## What you will do
Filter by the string "agent": return the lines of the material that contain it.

※ ※ ※

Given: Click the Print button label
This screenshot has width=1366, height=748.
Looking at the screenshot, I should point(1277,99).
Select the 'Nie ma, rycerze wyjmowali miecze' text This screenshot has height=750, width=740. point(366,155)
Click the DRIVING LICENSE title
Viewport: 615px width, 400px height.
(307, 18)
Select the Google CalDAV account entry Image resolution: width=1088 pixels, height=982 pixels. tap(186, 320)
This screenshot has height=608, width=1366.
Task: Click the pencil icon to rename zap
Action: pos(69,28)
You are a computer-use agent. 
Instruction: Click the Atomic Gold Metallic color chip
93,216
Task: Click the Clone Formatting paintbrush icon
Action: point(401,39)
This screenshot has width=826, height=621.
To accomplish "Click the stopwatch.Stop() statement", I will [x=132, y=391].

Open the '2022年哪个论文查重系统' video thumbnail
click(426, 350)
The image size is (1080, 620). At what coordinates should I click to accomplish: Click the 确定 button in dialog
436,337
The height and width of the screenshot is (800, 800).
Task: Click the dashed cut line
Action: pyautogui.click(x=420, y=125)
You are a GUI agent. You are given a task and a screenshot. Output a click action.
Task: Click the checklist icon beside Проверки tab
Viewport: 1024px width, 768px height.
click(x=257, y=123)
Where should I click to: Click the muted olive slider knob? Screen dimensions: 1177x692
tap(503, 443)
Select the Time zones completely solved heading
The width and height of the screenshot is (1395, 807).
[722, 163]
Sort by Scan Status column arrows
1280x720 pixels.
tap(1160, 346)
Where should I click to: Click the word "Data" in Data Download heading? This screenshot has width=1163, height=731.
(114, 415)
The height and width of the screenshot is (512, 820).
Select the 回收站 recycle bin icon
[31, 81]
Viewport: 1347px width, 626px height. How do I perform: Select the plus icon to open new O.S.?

※ ※ ※

## Solution to this problem
You are a computer-use agent. 
You are a GUI agent. You are given a task and a screenshot. Output a click action.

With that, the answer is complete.